PAGE
########
“‘I’m very concerned about the direction we’re going in with civil liberties, the secrecy, the use of alerts to manipulate public opinion,'” Rowley told the media.
Rowley, 50, would run as a Democrat in the seat currently held by GOP Rep. John Kline. Kline’s 2004 opponent, Teresa Daly, said she has not made a decision [to run].
Rowley, who retired from the FBI last year, said she’s spoken to people to get their input, both inside and outside of politics, but has been put off by some suggestions that she get a “makeover.”
A makeover? Ach! More below, with an ACLU photo of Rowley:
Rowley was named one of Time magazine’s People of the Year for 2002 after she criticized the agency for ignoring her pleas in the weeks before Sept. 11, 2001, to investigate terrorism suspect Zacarias Moussaoui more aggressively. He was the only person charged in the United States in the attacks.
Rowley said she hopes to make a decision on a congressional race by early next month. In 2003, DFL activists encouraged her to run against Kline, but she declined. One reason was she would have had to quit the FBI a year before she could receive her pension.
Rowley said she would run as an “independent-minded Democrat,” focusing on issues such as international security and civil liberties.
Here’s a snippet from the Center for Cooperative Research’s notes on Crowley and the Minnnesota FBI office’s work:
Minnesota FBI agent Coleen Rowley, upset with what she considers lying from FBI Director Mueller and others in the FBI about the handling of the Zacarias Moussaoui case, releases a long memo she wrote about the case two weeks before 9/11.
########
DATA PROVIDED
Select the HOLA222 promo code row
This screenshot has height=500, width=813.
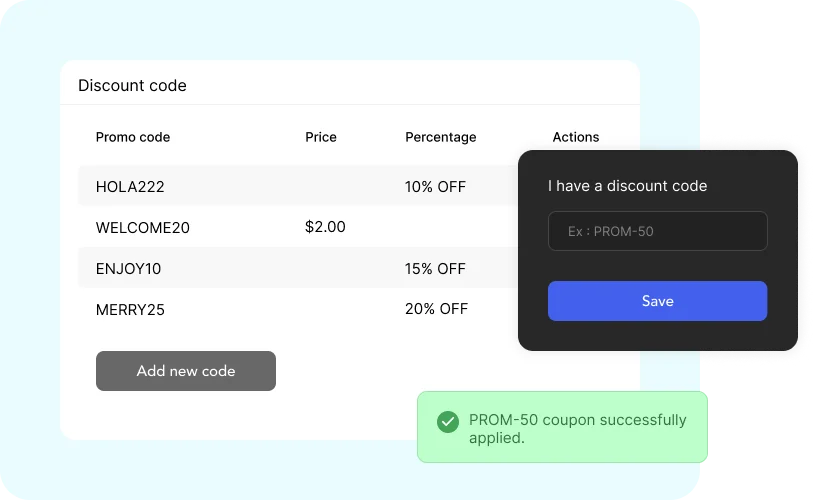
########
WORK INSTRUCTIONS
(1) In the Rowley piece, substitute "retirement benefits" for "pension" and write out the passage that begins at the words "A makeover? Ach!" and stops after "receive her pension.".
(2) Resume the Rowley piece after its last sentence.

TASK-BY-TASK ANSWERS
(1)
A makeover? Ach! More below, with an ACLU photo of Rowley:
Rowley was named one of Time magazine’s People of the Year for 2002 after she criticized the agency for ignoring her pleas in the weeks before Sept. 11, 2001, to investigate terrorism suspect Zacarias Moussaoui more aggressively. He was the only person charged in the United States in the attacks.
Rowley said she hopes to make a decision on a congressional race by early next month. In 2003, DFL activists encouraged her to run against Kline, but she declined. One reason was she would have had to quit the FBI a year before she could receive her retirement benefits.

(2)
She also applies for whistleblower protection. Time magazine calls the memo a “colossal indictment of our chief law-enforcement agency’s neglect” and says it “raises serious doubts about whether the FBI is capable of protecting the public—and whether it still deserves the public’s trust.”
Three days after 9/11, Mueller made statements such as “There were no warning signs that I’m aware of that would indicate this type of operation in the country.” Coleen Rowley and other Minnesota FBI agents “immediately sought to reach [Mueller’s] office through an assortment of higher-level FBI [headquarters] contacts, in order to quickly make [him] aware of the background of the Moussaoui investigation and forewarn [him] so that [his] public statements could be accordingly modified.” Yet Mueller continued to make similar comments, including in a Senate hearing on May 8, 2002.
[Time, 5/21/02; New York Times, 5/30/02]
Finally, after Rowley‘s memo becomes public, Mueller states, “I cannot say for sure that there wasn’t a possibility we could have come across some lead that would have led us to the hijackers.” He also admits: “I have made mistakes occasionally in my public comments based on information or a lack of information that I subsequently got.”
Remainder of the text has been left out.